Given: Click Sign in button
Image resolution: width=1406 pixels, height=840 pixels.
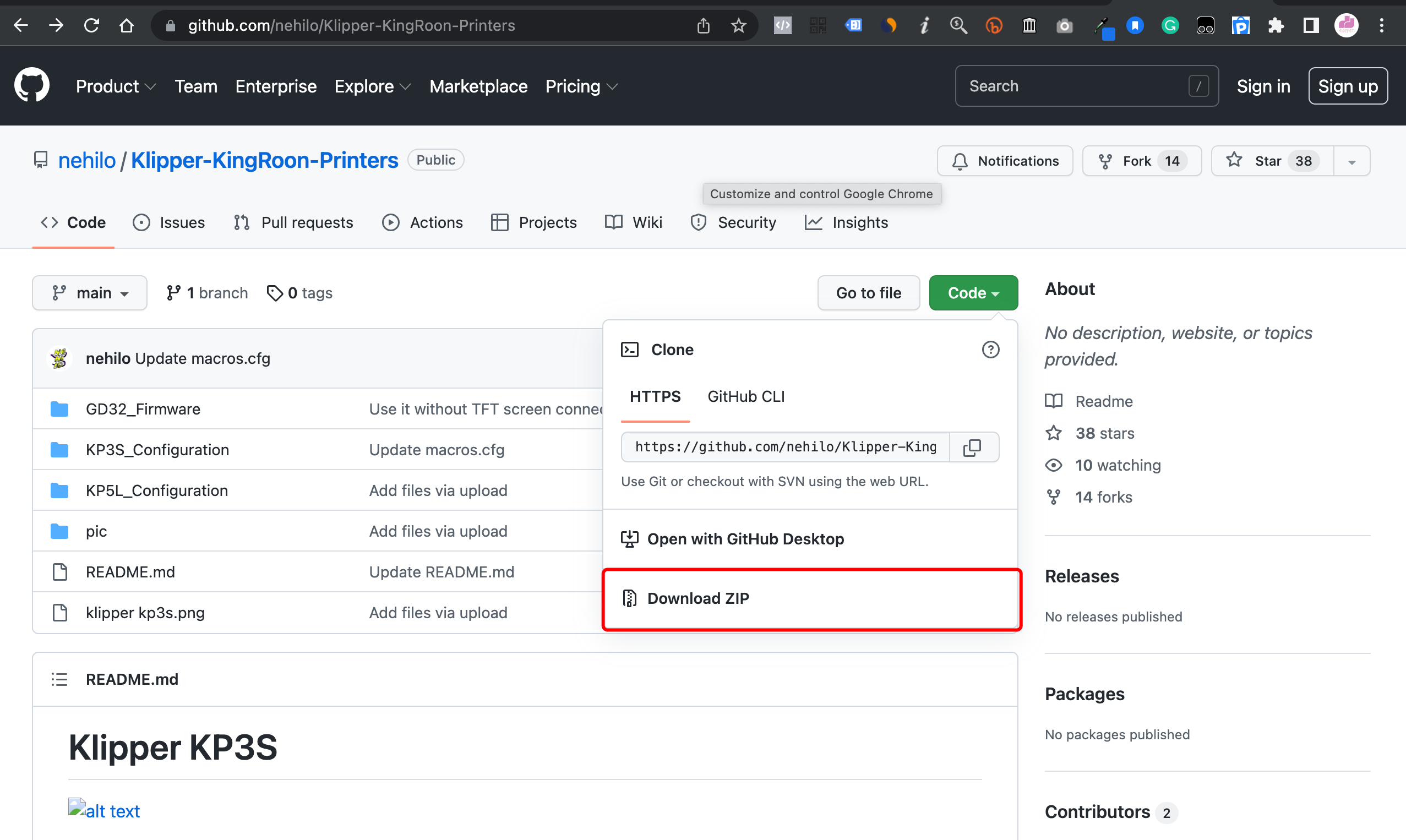Looking at the screenshot, I should pos(1263,85).
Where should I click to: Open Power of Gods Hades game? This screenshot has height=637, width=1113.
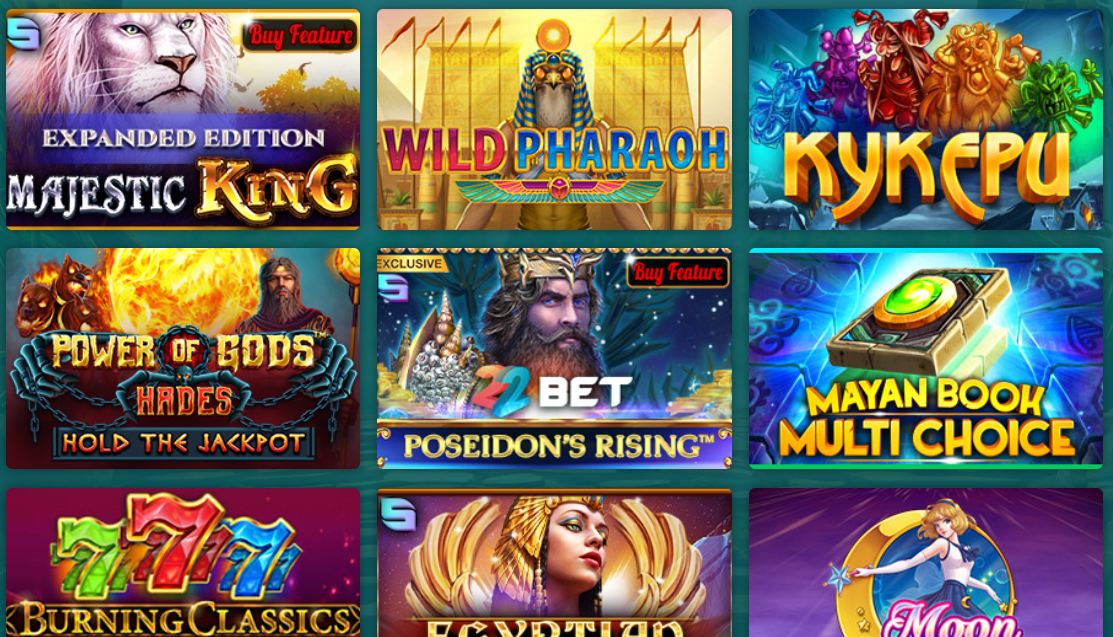pos(183,359)
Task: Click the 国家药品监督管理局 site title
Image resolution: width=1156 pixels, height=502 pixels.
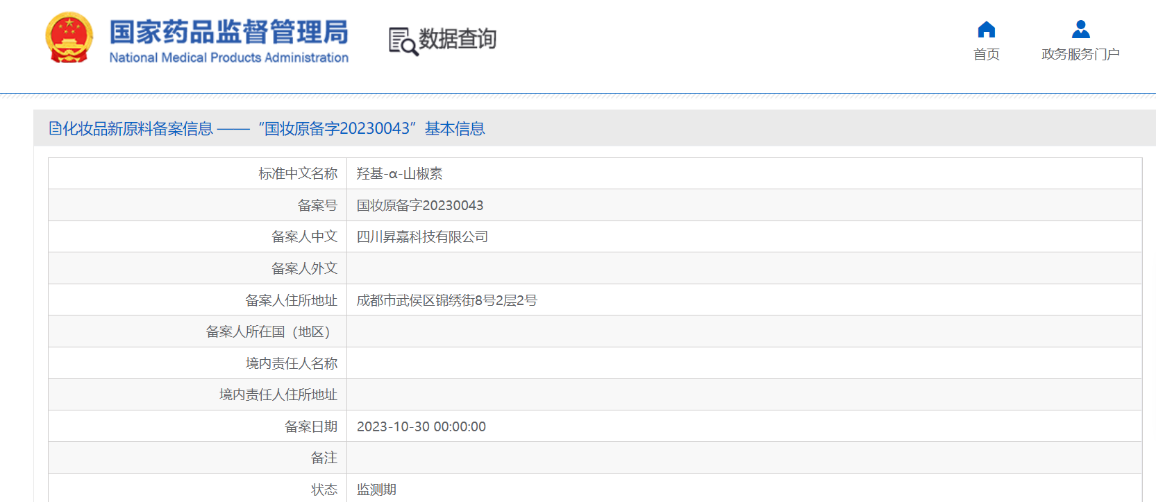Action: pos(228,30)
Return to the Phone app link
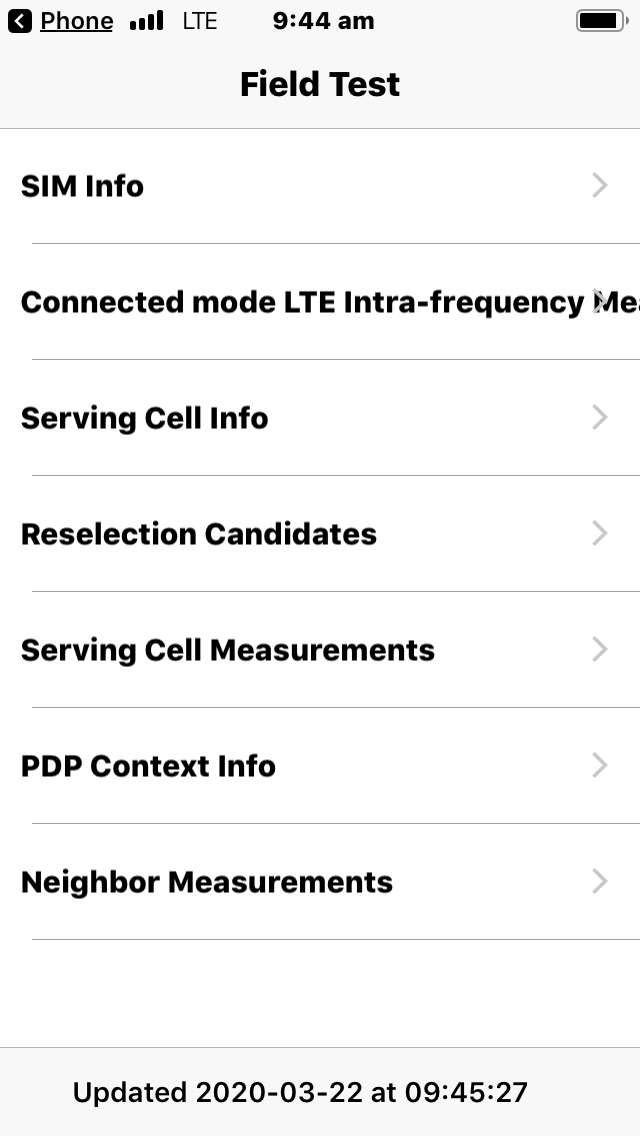The width and height of the screenshot is (640, 1136). (x=76, y=21)
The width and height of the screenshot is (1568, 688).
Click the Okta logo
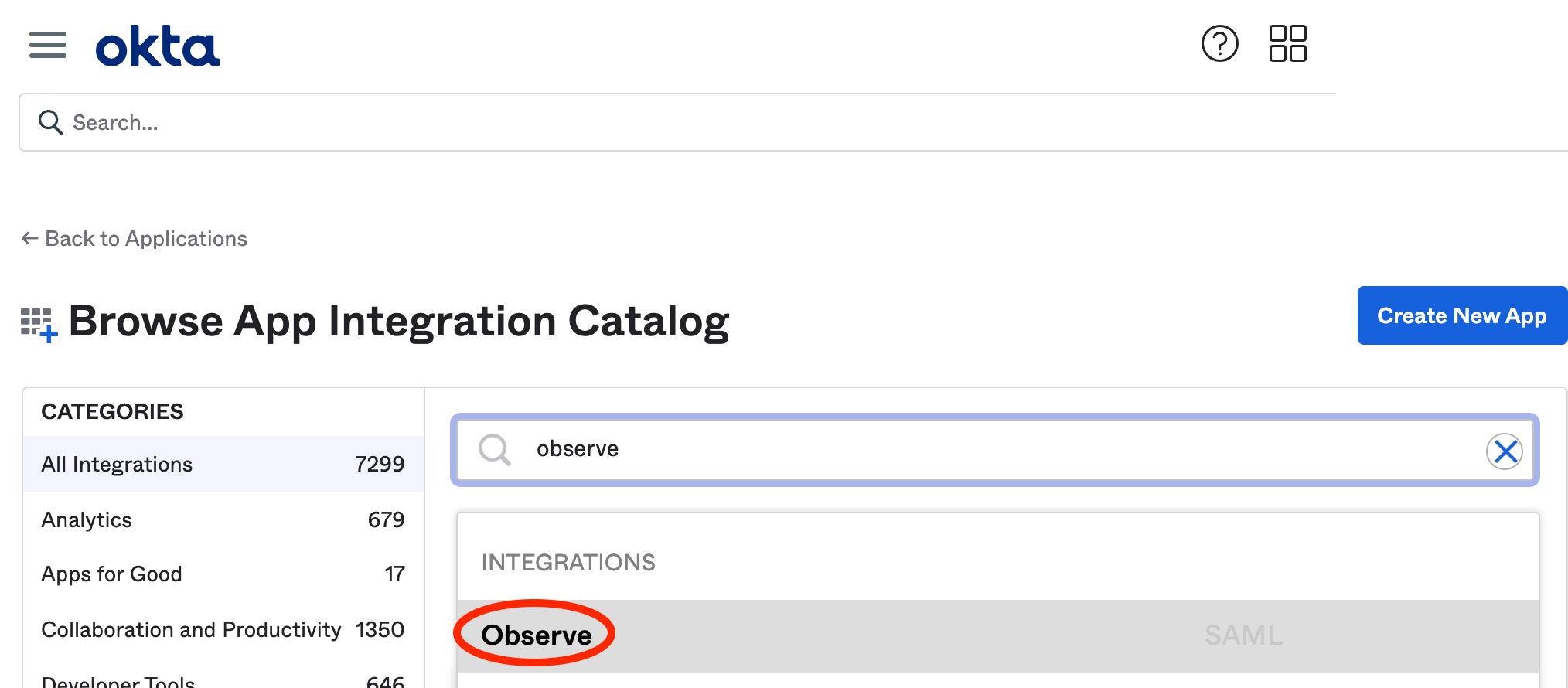point(158,46)
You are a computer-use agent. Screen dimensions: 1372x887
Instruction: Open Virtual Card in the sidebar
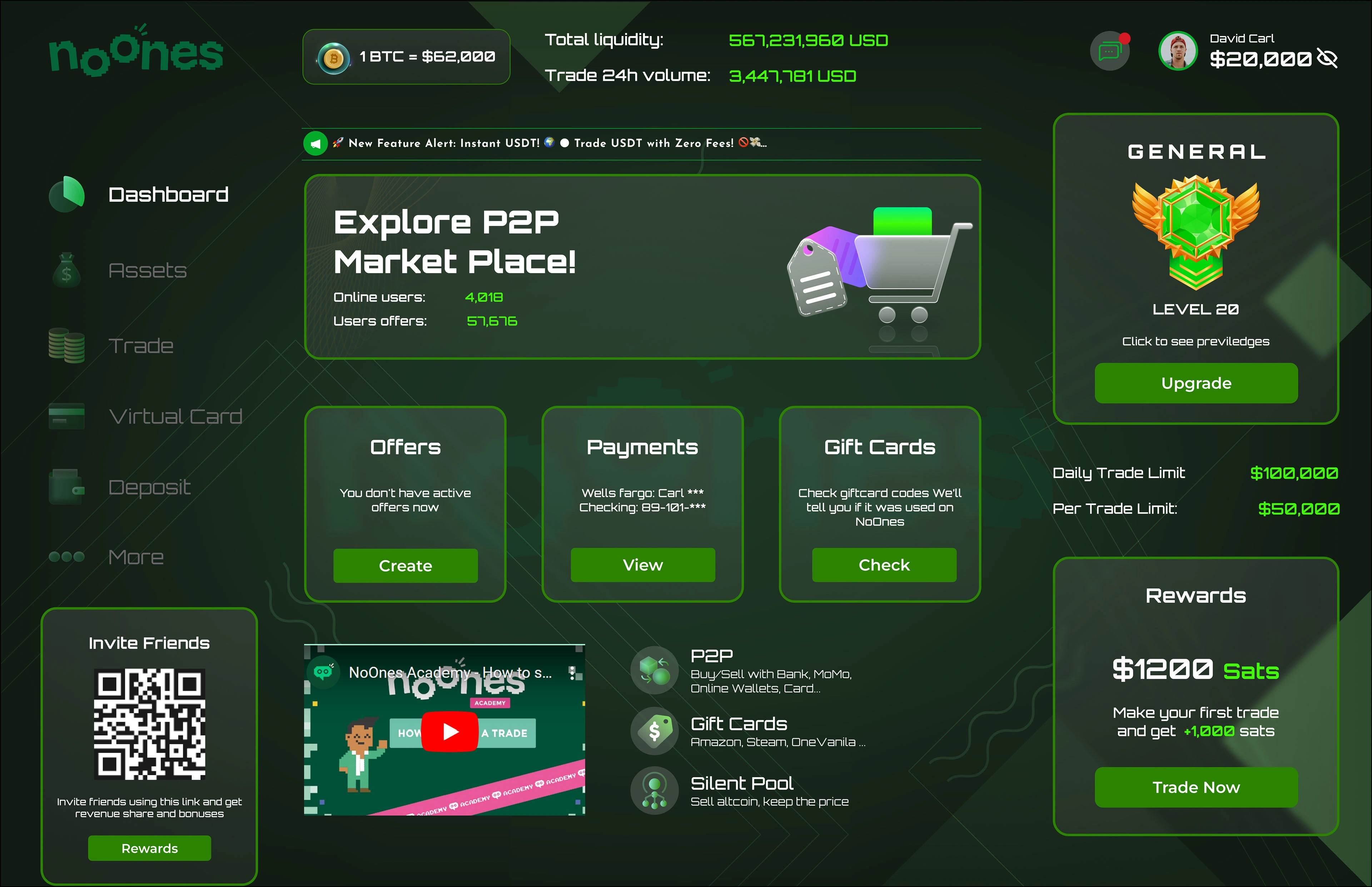(146, 416)
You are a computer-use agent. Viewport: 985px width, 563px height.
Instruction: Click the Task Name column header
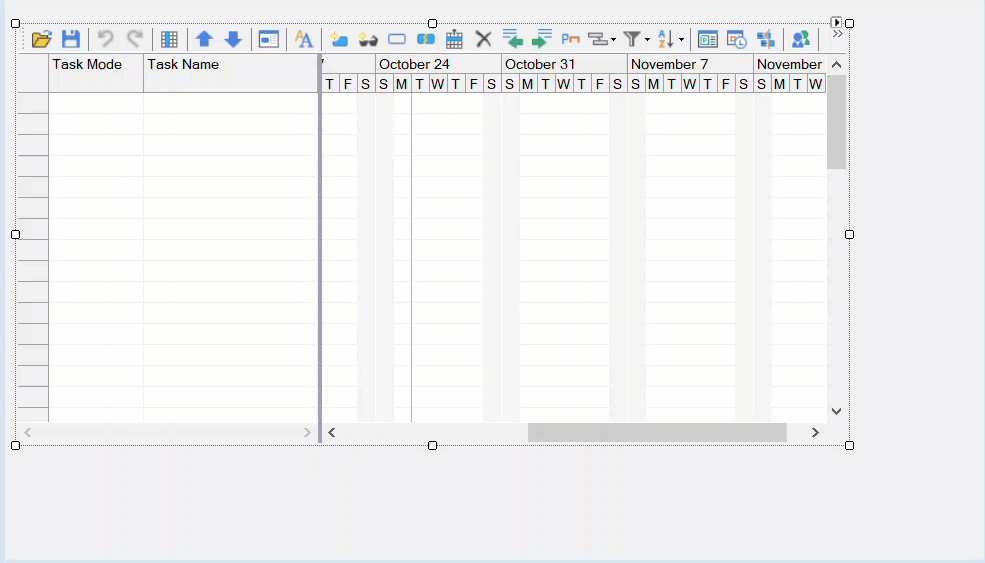230,64
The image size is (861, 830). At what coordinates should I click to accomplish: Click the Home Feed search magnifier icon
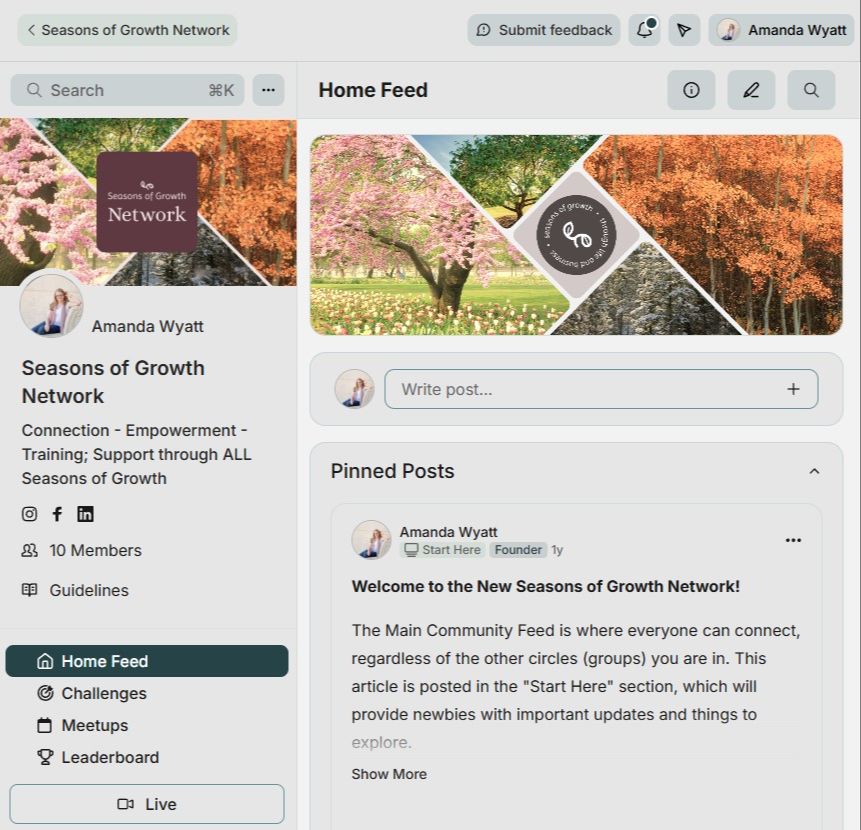click(811, 90)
-------
WORK TO COMPLETE >> Render the records above as a two-column CSV with the headers "instruction" and "response", one row per record. Put the record's text under "instruction" and its answer under "response", each in a single quoted field with line breaks turned into spaces, and leave the pictures out.

OUTPUT OF THE TASK >>
instruction,response
"Given: Click Sign in button Image resolution: width=1406 pixels, height=840 pixels.","Looking at the screenshot, I should pos(1263,85)."
"Where should I click to: Open Power of Gods Hades game? This screenshot has height=637, width=1113.","pos(183,359)"
"Task: Click the 国家药品监督管理局 site title Image resolution: width=1156 pixels, height=502 pixels.","Action: pos(228,30)"
"Return to the Phone app link","The width and height of the screenshot is (640, 1136). (x=76, y=21)"
"The width and height of the screenshot is (1568, 688). Click the Okta logo","point(158,46)"
"You are a computer-use agent. Screen dimensions: 1372x887 Instruction: Open Virtual Card in the sidebar","(146, 416)"
"You are a computer-use agent. Viewport: 985px width, 563px height. Instruction: Click the Task Name column header","230,64"
"The image size is (861, 830). At what coordinates should I click to accomplish: Click the Home Feed search magnifier icon","click(811, 90)"